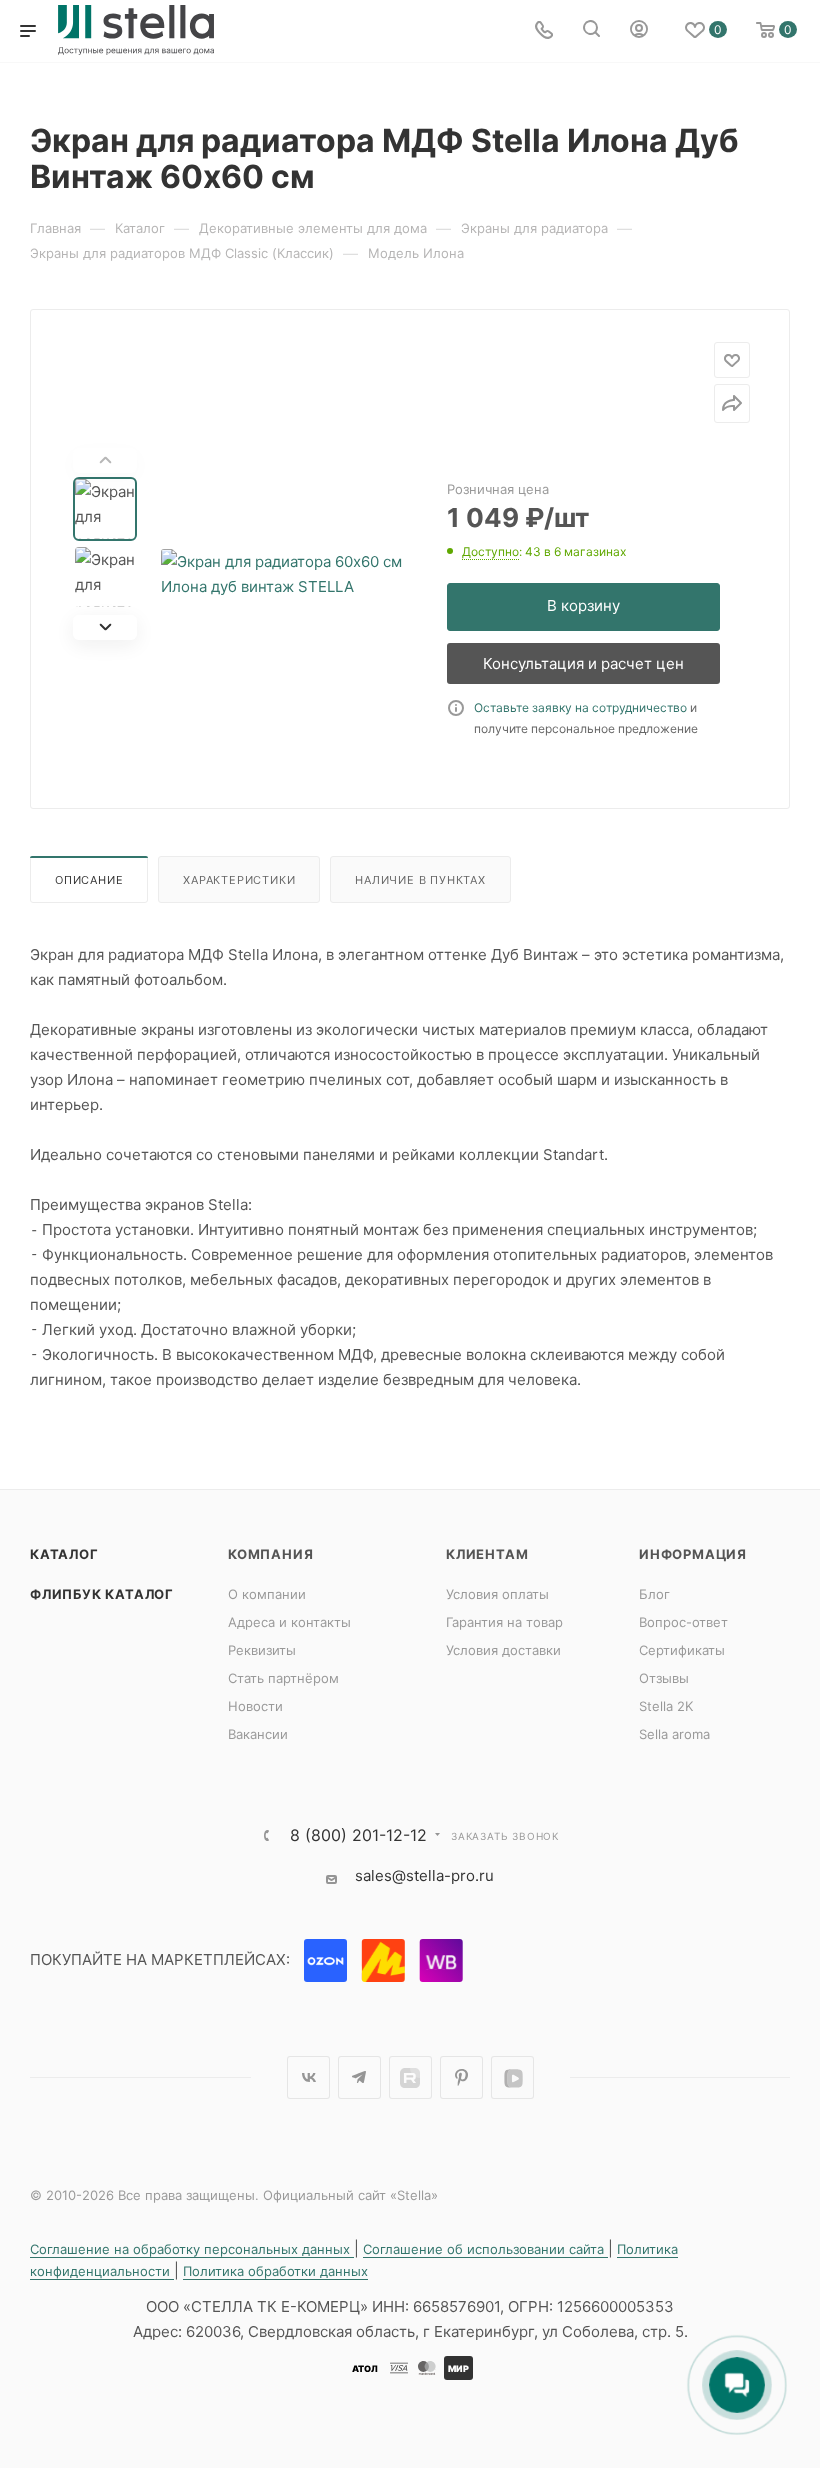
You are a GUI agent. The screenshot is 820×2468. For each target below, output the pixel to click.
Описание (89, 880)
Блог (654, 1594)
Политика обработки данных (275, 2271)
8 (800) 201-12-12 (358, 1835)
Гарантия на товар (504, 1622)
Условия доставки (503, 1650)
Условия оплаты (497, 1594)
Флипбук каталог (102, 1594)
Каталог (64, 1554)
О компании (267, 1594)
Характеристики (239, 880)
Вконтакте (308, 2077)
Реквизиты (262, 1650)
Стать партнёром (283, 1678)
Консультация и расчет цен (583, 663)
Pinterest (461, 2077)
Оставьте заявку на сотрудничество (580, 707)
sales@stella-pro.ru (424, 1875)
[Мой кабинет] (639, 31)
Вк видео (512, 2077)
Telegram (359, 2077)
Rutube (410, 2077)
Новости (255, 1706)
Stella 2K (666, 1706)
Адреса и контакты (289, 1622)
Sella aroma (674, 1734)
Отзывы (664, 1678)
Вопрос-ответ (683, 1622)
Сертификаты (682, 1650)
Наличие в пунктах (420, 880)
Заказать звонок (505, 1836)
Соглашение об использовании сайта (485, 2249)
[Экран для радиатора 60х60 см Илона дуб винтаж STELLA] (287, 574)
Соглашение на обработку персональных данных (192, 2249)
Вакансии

--

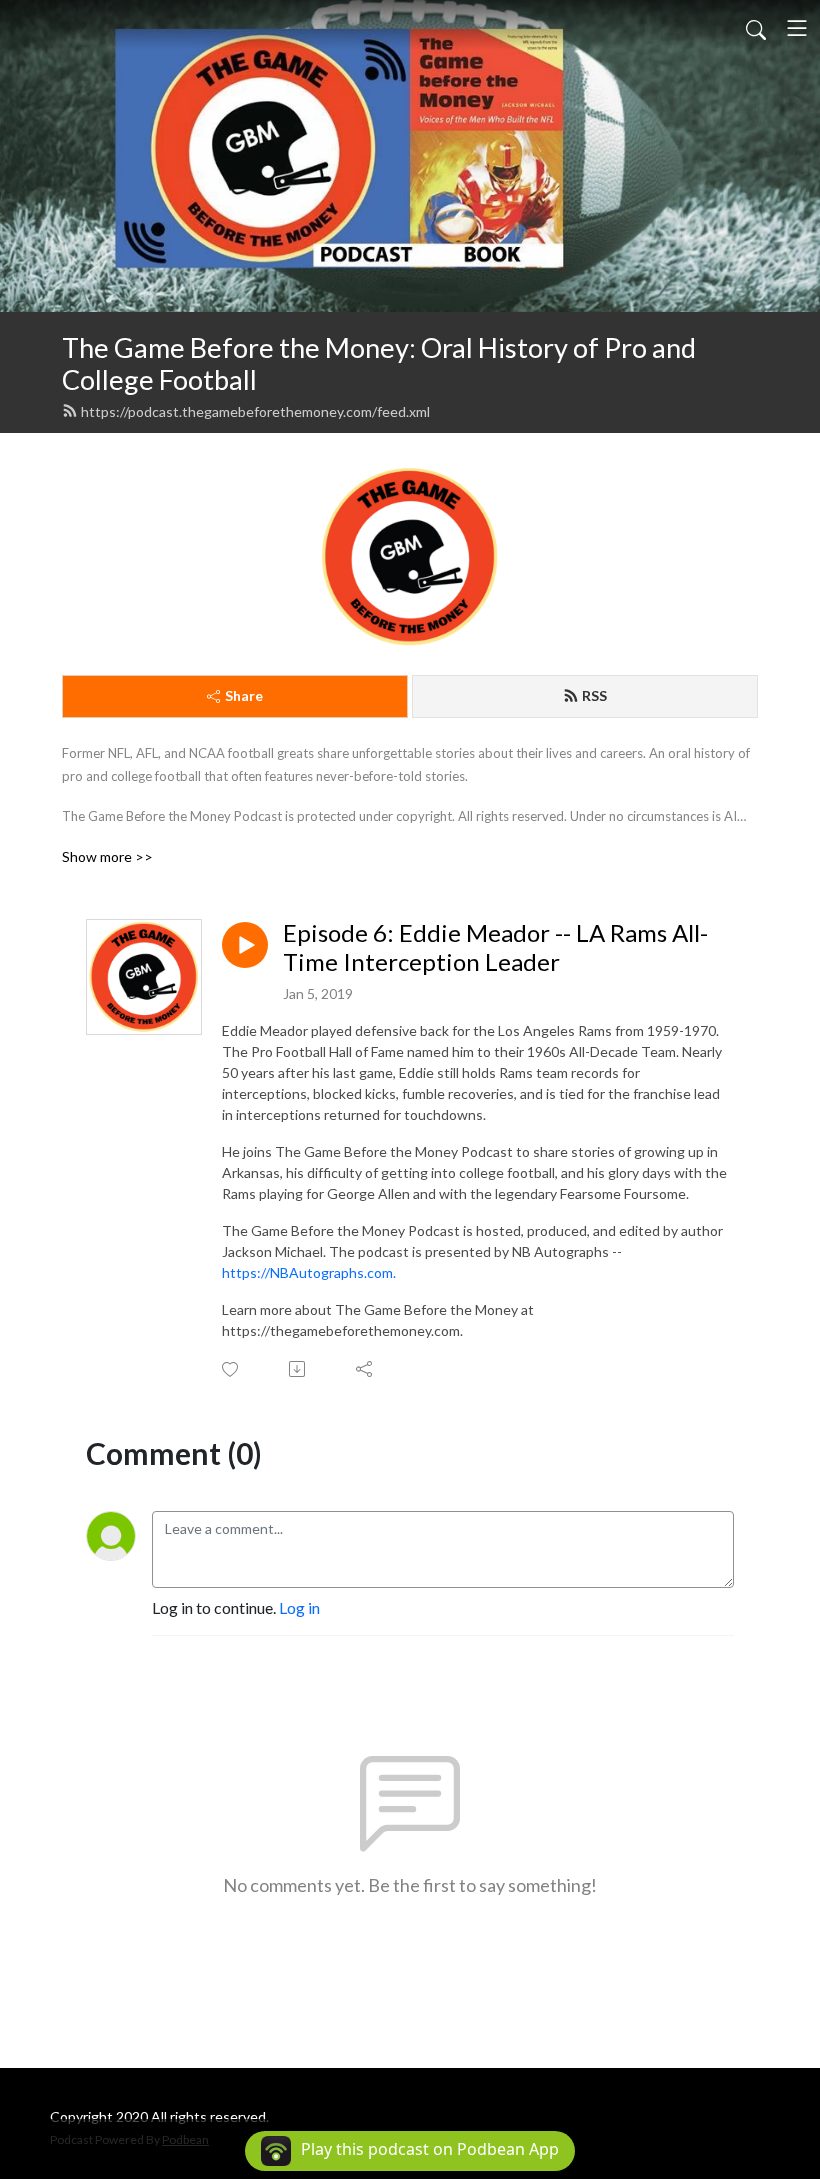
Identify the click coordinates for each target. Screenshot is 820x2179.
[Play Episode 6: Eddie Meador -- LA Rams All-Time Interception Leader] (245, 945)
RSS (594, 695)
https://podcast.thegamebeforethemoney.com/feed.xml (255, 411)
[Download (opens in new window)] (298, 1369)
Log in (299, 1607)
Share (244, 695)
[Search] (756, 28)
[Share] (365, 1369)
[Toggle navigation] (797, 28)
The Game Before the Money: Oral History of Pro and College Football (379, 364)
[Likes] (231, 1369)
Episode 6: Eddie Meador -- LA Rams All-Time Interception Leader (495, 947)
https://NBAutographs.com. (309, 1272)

- **What is needed**
There is a line with "You are a GUI" and a line with "Характеристики (239, 880)" above. Copy exactly those two lines and all lines between them, with nothing else.

- **Output of the exercise**
You are a GUI agent. The screenshot is 820×2468. For each target below, output the pixel to click.
Описание (89, 880)
Блог (654, 1594)
Политика обработки данных (275, 2271)
8 (800) 201-12-12 (358, 1835)
Гарантия на товар (504, 1622)
Условия доставки (503, 1650)
Условия оплаты (497, 1594)
Флипбук каталог (102, 1594)
Каталог (64, 1554)
О компании (267, 1594)
Характеристики (239, 880)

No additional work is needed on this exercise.